私は夜の繁華街に立っていた。セーラー服のスカートにシワが付いてるのが気になって、叩いたり伸ばしたりしてるけどいっこうに取れなくて諦めたところだった。もう半袖でいい時期が来たけれど、大きめの薄いカーディガンを羽織ってた。そうしてるのが落ち着く。

走って駅に向かうOLが転けるのを見た。笑いが込み上げてしまった自分が嫌だった。そもそも笑ってしまったのは、あの人に自分を重ねたから。だって、あんなところで転けたら恥ずかしくて仕方がなくて、笑うしかないと思ったから。

こんな時間に電車に乗り込むランドセルがいる。きっといいところの私立に通わされてる子だろう。ほぼ二頭身じゃないか。体のほとんどをランドセルがしめているから、ランドセルが歩いているようなものだ。二十時半に一人で当たり前のように歩く小学生、きっと私よりも頭がいい。
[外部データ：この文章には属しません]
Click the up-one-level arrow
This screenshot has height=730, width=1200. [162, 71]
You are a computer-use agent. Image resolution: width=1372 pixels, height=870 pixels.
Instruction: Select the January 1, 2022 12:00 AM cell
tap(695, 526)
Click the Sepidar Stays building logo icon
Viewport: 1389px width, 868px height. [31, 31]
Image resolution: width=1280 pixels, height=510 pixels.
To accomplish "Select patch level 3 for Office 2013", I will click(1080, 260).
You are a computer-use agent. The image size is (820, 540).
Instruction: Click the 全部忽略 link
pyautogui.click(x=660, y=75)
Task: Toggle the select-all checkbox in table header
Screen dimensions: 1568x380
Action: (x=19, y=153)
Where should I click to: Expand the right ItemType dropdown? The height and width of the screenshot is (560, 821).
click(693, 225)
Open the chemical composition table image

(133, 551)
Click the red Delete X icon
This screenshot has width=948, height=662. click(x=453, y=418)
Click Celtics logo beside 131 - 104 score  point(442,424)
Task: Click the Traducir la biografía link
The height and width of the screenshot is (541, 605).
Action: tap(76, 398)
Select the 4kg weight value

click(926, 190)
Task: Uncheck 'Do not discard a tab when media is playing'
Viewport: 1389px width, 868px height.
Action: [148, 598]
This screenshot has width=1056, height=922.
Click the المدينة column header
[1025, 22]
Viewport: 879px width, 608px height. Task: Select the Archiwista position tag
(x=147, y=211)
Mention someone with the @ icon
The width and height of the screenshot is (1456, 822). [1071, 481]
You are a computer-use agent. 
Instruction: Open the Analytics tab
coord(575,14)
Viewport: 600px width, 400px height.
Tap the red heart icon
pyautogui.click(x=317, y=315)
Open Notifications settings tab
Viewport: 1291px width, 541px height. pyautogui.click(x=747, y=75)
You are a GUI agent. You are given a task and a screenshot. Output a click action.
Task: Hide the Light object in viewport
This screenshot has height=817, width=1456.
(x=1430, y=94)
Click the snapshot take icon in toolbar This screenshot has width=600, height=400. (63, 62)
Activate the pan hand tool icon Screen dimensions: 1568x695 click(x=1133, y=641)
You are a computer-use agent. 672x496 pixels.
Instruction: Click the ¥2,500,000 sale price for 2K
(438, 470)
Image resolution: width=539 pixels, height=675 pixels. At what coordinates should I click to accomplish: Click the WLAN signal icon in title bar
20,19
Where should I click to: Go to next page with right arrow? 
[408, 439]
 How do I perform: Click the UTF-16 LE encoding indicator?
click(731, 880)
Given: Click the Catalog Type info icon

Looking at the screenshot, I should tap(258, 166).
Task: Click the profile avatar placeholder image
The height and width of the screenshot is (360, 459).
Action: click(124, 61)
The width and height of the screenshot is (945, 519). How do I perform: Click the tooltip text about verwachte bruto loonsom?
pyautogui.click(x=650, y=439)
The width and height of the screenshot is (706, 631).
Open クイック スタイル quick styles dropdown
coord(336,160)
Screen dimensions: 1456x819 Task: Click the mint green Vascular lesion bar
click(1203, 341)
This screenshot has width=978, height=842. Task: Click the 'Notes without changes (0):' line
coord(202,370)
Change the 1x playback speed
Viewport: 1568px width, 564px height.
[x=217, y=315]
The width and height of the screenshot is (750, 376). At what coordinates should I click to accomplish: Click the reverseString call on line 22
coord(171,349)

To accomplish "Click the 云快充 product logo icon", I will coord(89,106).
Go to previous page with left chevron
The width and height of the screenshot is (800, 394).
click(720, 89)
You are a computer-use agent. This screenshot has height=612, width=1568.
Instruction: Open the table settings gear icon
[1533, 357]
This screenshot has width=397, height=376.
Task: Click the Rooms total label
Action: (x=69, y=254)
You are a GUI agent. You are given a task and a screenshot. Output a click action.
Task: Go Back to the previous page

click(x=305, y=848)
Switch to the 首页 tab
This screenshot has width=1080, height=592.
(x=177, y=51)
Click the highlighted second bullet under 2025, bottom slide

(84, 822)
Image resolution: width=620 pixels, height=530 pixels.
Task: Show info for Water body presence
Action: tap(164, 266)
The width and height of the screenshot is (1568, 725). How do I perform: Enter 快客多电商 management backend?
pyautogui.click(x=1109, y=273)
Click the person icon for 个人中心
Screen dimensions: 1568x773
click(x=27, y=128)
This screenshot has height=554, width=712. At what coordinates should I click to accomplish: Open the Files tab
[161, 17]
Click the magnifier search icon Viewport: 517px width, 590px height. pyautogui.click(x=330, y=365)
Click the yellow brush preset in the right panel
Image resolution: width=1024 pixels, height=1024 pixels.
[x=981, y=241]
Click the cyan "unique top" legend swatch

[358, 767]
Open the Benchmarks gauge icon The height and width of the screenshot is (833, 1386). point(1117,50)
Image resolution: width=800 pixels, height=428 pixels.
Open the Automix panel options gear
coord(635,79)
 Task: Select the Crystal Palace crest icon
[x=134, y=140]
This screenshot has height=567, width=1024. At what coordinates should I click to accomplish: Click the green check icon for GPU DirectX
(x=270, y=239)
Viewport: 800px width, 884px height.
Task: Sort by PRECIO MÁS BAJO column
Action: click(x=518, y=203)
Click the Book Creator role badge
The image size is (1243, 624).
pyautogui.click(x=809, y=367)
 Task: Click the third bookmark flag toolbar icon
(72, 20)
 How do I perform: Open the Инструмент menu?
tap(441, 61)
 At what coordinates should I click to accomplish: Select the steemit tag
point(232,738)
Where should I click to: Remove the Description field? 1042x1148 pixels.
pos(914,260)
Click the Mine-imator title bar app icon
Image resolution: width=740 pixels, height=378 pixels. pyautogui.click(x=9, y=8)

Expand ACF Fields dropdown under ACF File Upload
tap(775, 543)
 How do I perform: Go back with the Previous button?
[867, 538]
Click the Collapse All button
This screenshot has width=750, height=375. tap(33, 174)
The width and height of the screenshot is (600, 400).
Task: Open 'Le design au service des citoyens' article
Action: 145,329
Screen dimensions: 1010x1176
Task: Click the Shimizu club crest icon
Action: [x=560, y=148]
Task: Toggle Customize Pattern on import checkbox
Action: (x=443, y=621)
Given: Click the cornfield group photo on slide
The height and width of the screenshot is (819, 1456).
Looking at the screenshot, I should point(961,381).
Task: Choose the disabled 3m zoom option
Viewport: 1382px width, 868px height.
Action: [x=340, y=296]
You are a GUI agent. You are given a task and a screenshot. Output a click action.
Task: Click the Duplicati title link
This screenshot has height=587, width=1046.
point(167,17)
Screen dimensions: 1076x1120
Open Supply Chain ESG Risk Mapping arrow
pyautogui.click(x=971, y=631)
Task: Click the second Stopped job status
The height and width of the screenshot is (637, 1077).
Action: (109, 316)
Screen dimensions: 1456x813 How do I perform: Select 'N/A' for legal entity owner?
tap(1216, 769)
私は見るものもないのにスマートフォンを弄る。友達の自慢ストーリーを眺めながら、お金稼がないとなと思った。あのブランドの香水が欲しかった。だって、みんなつけてるんだもん。明日は三限からだ。スマホをしまって、私は紙をかざした。丁度、スーツ姿の男性が多く電車から降りてきた。